# [ACTIVITY]
All lines containing the string "image" must be copied from the entries.
*** INPUT FOR THIS TASK ***
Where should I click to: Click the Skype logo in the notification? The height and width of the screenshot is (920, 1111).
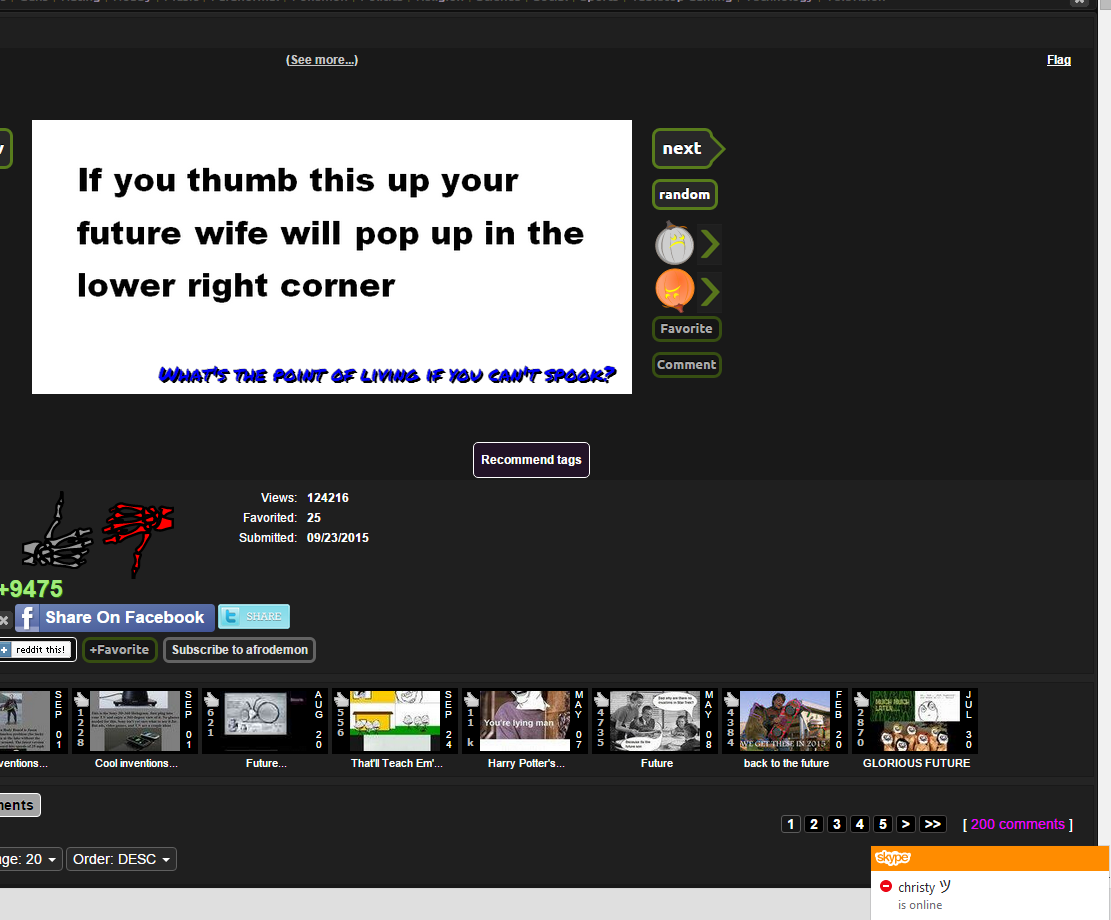coord(892,858)
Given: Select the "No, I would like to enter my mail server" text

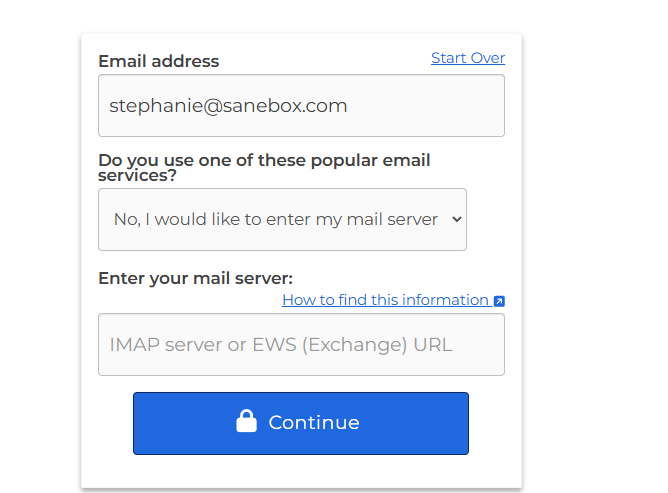Looking at the screenshot, I should (275, 219).
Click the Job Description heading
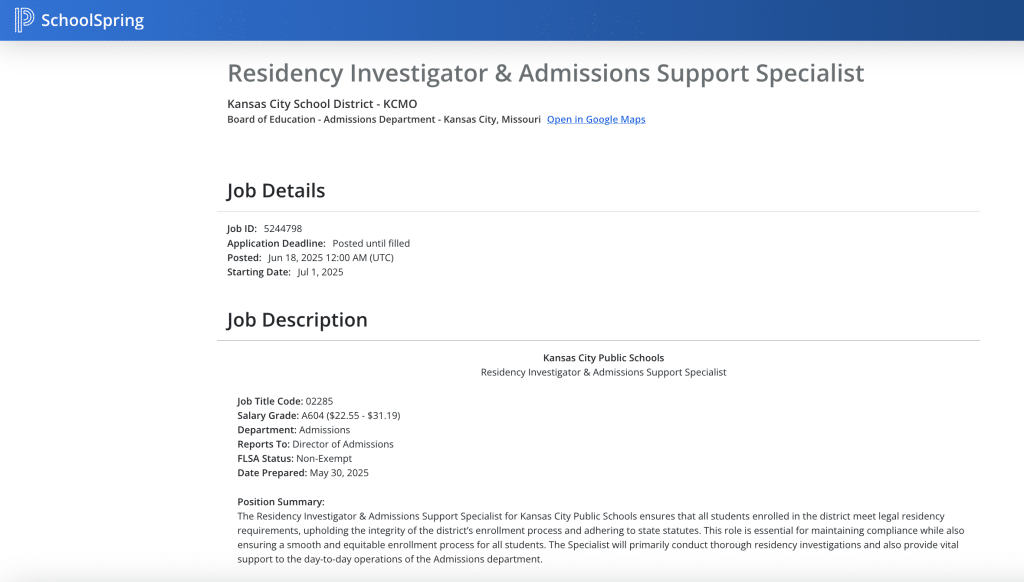This screenshot has height=582, width=1024. point(297,320)
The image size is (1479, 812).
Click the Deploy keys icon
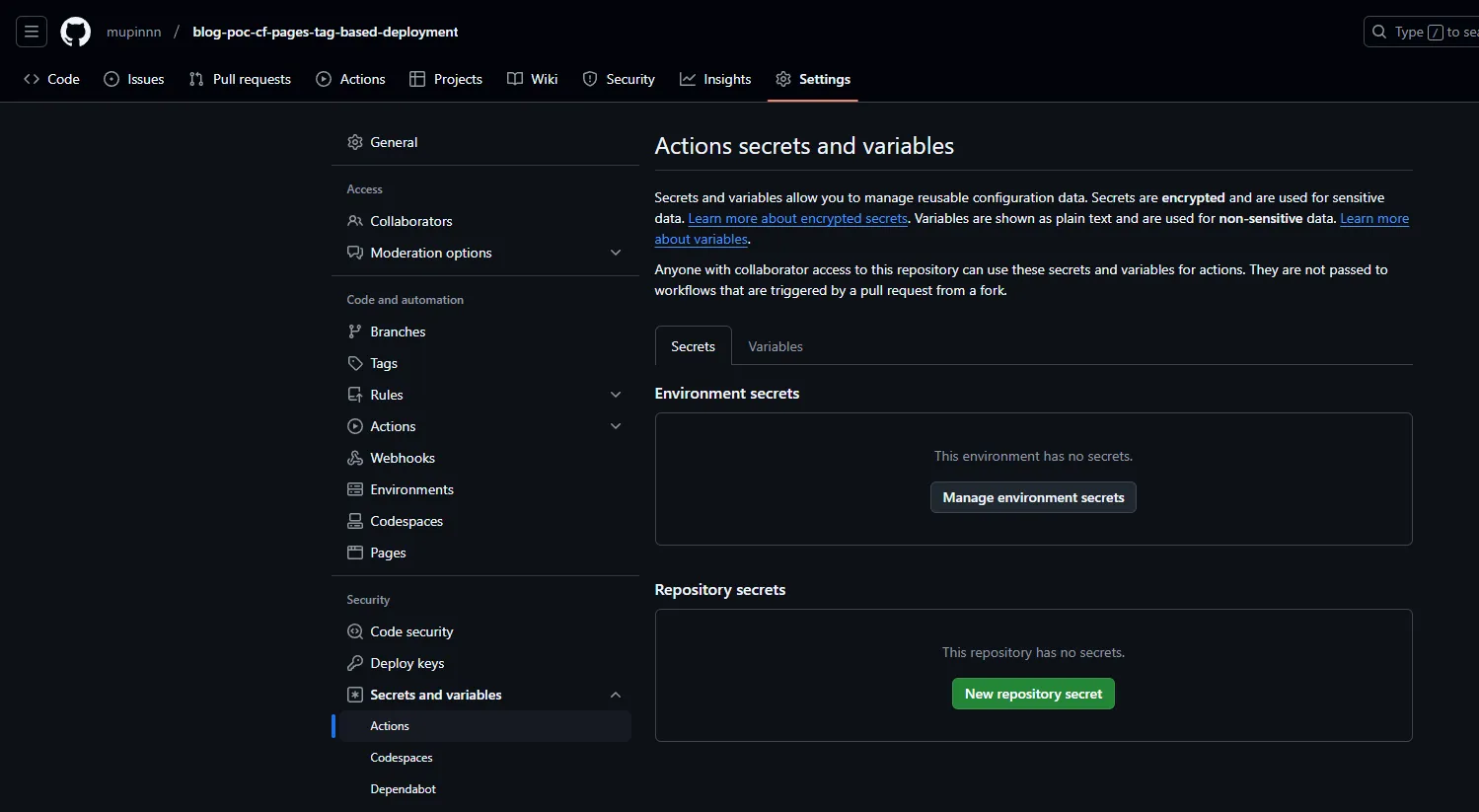pyautogui.click(x=355, y=663)
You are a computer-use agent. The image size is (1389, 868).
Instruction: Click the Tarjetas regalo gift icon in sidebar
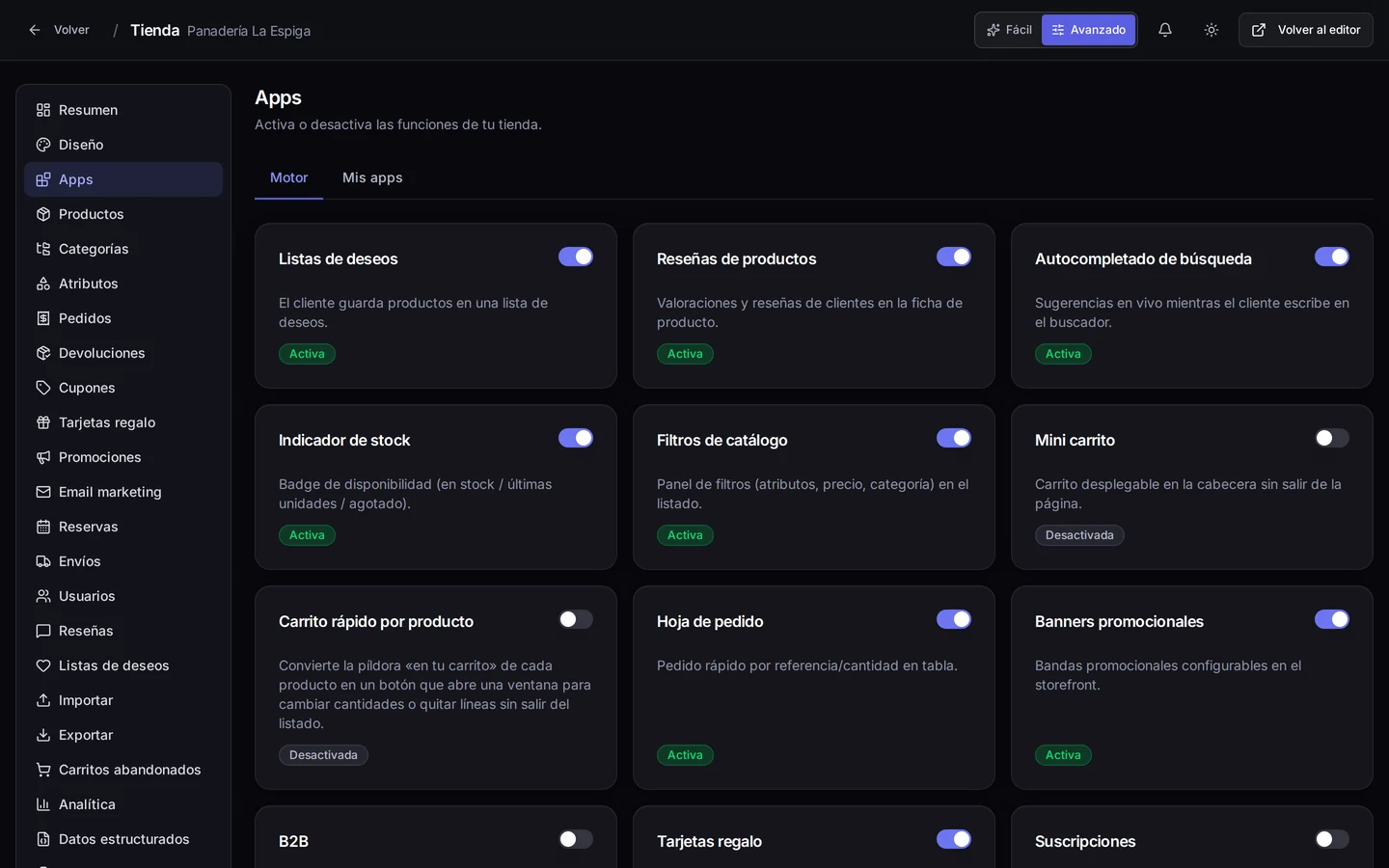tap(43, 422)
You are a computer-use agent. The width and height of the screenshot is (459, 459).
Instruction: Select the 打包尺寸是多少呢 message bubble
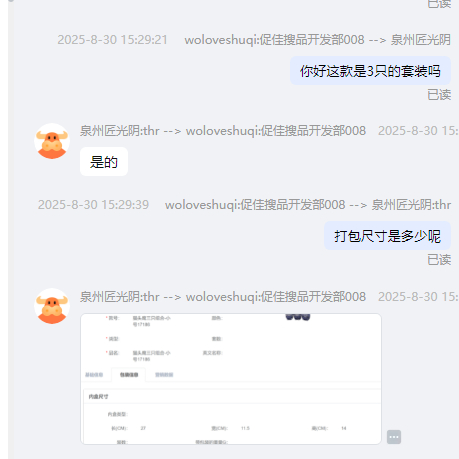pyautogui.click(x=387, y=236)
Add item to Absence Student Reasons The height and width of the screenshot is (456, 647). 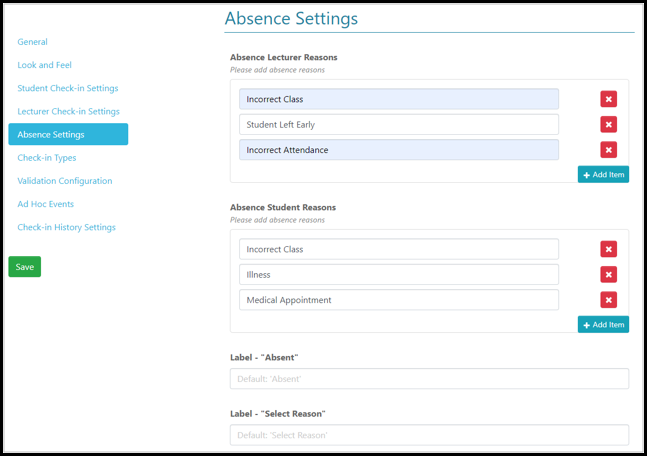(x=603, y=324)
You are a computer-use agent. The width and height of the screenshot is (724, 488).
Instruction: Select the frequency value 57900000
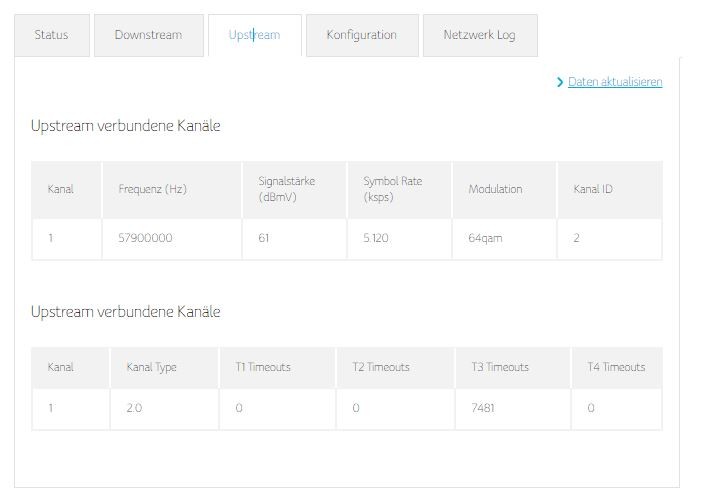tap(145, 239)
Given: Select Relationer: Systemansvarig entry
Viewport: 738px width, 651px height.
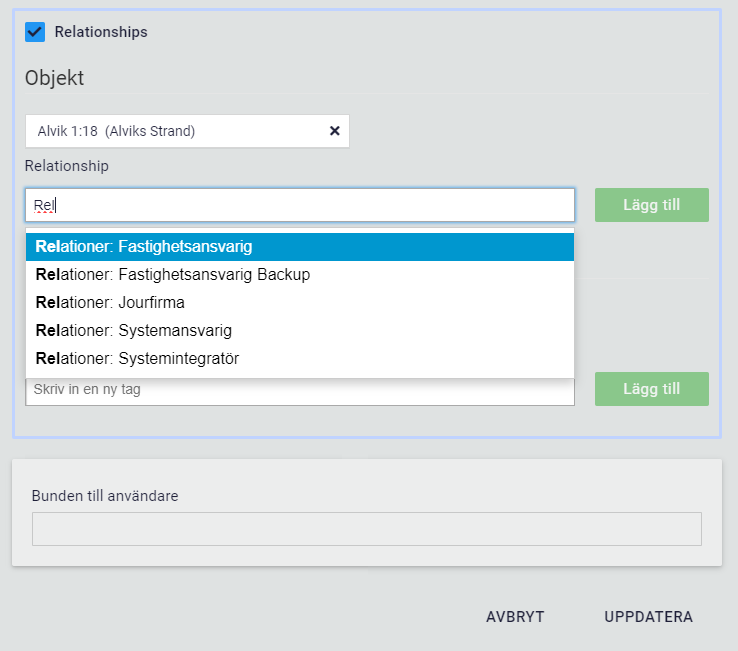Looking at the screenshot, I should point(300,330).
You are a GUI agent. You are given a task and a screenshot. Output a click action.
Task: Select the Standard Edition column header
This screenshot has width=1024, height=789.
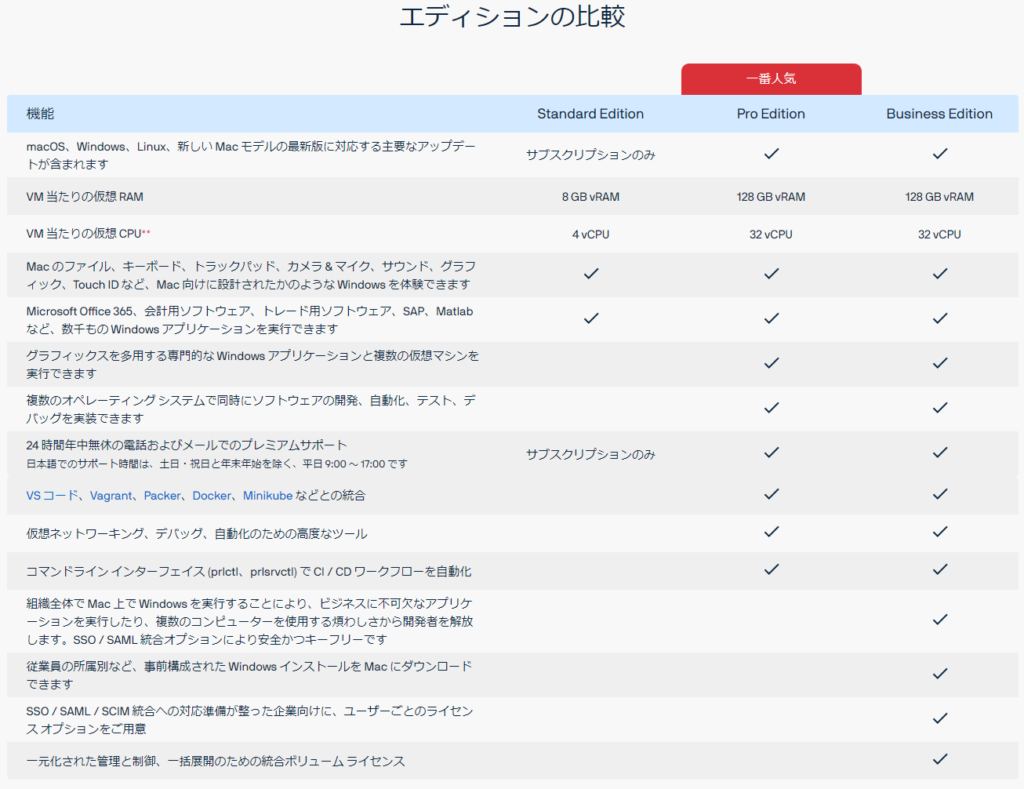pos(590,114)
*** End of INPUT FOR THIS TASK ***
# [EXERCISE RESPONSE]
The image size is (1479, 812).
You are a computer-use agent. The image size is (1389, 868).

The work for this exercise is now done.